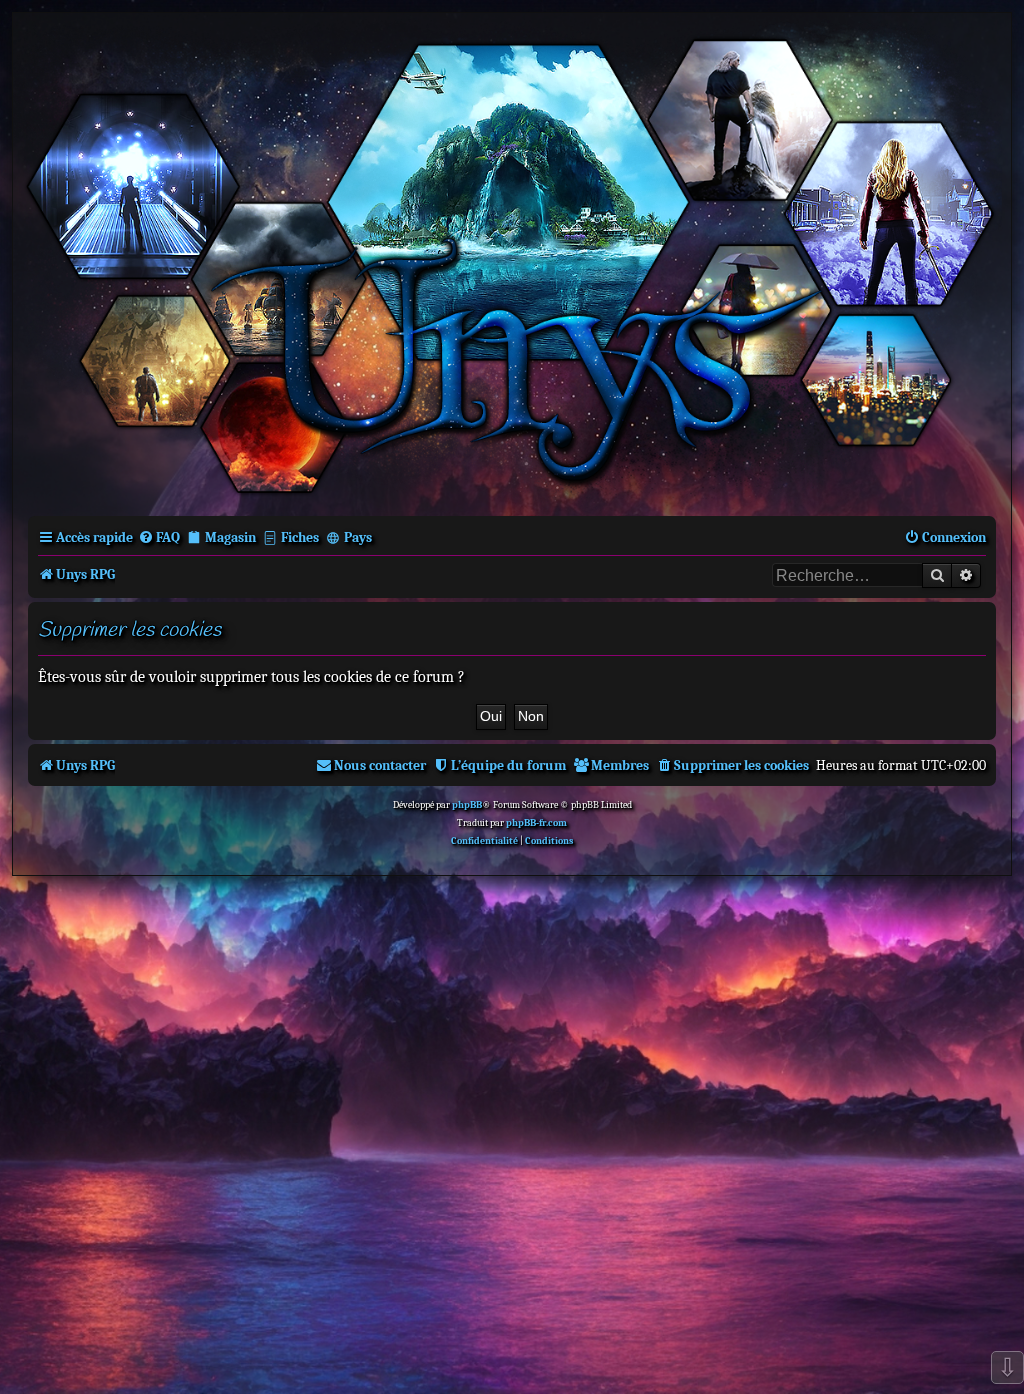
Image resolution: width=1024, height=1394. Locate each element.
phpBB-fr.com (536, 823)
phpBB (467, 805)
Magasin (230, 537)
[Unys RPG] (512, 262)
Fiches (300, 537)
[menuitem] (159, 537)
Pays (358, 537)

============

The material must be restated verbatim. Its pictures must be omitted.

Image resolution: width=1024, height=1394. Locate each element.
phpBB-fr.com (536, 823)
phpBB (467, 805)
Magasin (230, 537)
[Unys RPG] (512, 262)
Fiches (300, 537)
[menuitem] (159, 537)
Pays (358, 537)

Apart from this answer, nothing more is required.